第185話

   ◆



 なんで久遠寺が泣いてるのかはわからない。

 なんで久遠寺が悲しんでいるのかわからない。

 なんで久遠寺が絶望的な顔をしているのかがわからない。






 なんで久遠寺が悲しむと、俺まで悲しいのかがわからない。



   ◆



「つーことで、記憶喪失らしい」



 父さんと母さん、琴乃が病院に来てから医者と諸々話したり検査を受けた結果。


 俺はここ半年くらいの記憶が飛んでいるんだとか。

 正確には『運命の赤い糸』が現れた直後辺り。


 確かに、赤い糸が久遠寺と繋がってることがわかったのは覚えてる。


 俺の中にある最後の記憶は、俺と琴乃が一緒に買い物してた時に、久遠寺と竜宮院が突っかかって来たところだ。



「記憶喪失って実際にあるんだねぃ。ウチ、初めて見た」

「ひよりも。でも実際に目にすると……」

「ええ。引くわね」

「引くな」



 でも逆の立場として考えると、ちょっと……いや、だいぶ引く。相手には悪いけど。

 この先どうなるんだろう。不安しかない。


 因みに父さんと母さんは既に帰り、入院に必要な荷物をまとめてくれている。

 ここには琴乃が残ってるけど……。



「龍也君、正座」

「あの、してま──」

「土下座」

「あ、えと……こ、琴乃ちゃ──」

「土、下、座」

「この度は本当にごめんなさい!!!!」



 お、おおぅ。ガチ土下座初めて見た。

 というか琴乃ちゃん、あなた怖いわよマジで。



「……もしお兄がこのままだったら、私、龍也君のこと許さない。反省して」

「ぅ……はい……」



 あの龍也がマジで反省してる。いいもん見れた。



「全く……それとお兄!」

「は、はいっ」

「お兄は無茶しすぎ! 色々と! 人から頼まれたことに、はいはい頷くだけじゃダメ! やりたくなかったらやりたくないって言うの! 目指せノーと言える日本人! わかった!?」

「わ、わかりました」



 なんか琴乃、俺の知ってる琴乃じゃない。この半年で何があったんだよ、いったい……。


 腰に手を当てている琴乃。

 だけど次の瞬間には座り込み、俺にしがみついて来た。



「まったくもー……心配かけんなバカぁ……」

「……ごめんな、琴乃」



 琴乃の頭を撫でると、ムスッとした顔が笑顔に変わる。

 まあそれはいいんだが……。



「お、おーい、久遠寺……?」

「…………」



 琴乃とは反対側で、俺にしがみつく女の子。


 天敵、久遠寺梨蘭。

 ──だった、、、、らしい。


 どういう訳か、なんやかんやあって俺と付き合ってて、婚約してて、同棲してる……みたいだ。
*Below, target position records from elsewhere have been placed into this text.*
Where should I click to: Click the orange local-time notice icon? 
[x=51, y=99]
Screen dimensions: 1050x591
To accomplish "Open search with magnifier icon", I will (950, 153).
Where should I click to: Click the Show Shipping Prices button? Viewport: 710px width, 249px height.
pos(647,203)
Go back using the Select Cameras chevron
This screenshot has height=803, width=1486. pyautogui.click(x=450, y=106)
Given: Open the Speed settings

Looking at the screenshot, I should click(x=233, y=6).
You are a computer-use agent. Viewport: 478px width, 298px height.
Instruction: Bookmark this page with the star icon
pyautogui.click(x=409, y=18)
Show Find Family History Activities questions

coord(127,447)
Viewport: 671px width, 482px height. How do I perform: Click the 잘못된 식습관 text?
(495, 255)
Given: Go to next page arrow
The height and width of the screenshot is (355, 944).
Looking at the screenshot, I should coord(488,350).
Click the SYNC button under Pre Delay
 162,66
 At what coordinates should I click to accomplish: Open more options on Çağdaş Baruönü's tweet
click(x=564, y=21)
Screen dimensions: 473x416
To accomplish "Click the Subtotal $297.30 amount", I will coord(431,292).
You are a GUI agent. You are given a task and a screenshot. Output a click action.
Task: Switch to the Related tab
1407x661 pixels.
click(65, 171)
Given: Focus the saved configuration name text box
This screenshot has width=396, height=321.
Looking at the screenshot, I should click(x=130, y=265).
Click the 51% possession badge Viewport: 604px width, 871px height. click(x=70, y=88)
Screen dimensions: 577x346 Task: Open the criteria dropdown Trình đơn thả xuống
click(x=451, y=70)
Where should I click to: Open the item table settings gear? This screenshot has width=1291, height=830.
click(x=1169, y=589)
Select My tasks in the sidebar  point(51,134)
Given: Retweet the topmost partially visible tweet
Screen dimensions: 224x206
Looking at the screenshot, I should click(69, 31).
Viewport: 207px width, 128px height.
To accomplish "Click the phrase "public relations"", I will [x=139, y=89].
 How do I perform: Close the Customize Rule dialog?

 なんやかんやってなんだよ。誰か俺に説明してくれ。いや説明されたから逆に困惑してるんだけどさ。



「久遠寺、そんな所しがみつかれると、色々とアレなんだが……」

「…………」

「……おい、聞いてんのか久遠寺?」

「…………」



 イラッ。

 え、本当に俺こいつと付き合ってたの? めっちゃ無視されてんだけど。


 ……正直に言えば、俺の中の【感情】は、こいつのことを『好き』だと叫んでいる。それは間違いない事実だ。


 でも俺の中の【思考】は、こいつのことを『天敵』だと叫んでいる。それも間違いない。


『好き』であり、『天敵』である。

 どうしよう、脳がバグりそうだ。


 動かない久遠寺をどうするか悩んでいると、竜宮院が俺の肩をつついた。



「暁斗君、ちょっと」

「な、なんだ?」



 こいつに暁斗君って呼ばれるの、慣れないな。

 竜宮院は俺の耳元に口を寄せると、ごにょごにょと小声で話しかけてきた。



「え、それマジ?」

「マジよ。この子、あなたのこと大好きだから」



 えぇ、マジかぁ……。

 改めて俺にしがみつく久遠寺を見る。

 動かない。微動だにしない。でも何か期待してるような雰囲気はある。


 あー、うー、えー、んー……はぁ……。






「り、りらん……?」

「!!!! 何!?!?」






 うおう!? めっちゃ反応した!?

 目は泣き腫らしているけど緋色の眼をキラキラさせ、火照った顔で俺を見上げる。


 まるで主人に構ってもらって喜んでるわんこ。何これ可愛い。



「そうよ、私は梨蘭よ、梨蘭! 次久遠寺なんて呼んだら穴という穴に胡麻詰めるからね!」



 超満面の笑みで何サイコパスなこと言ってんのこいつ!?



「ね、言ったでしょ?」

「ああ。まさか名前で読んでもらえなくて不貞腐れてるとは思わなかった……」



 どんだけ俺のこと好きなんだろう、久遠寺梨蘭。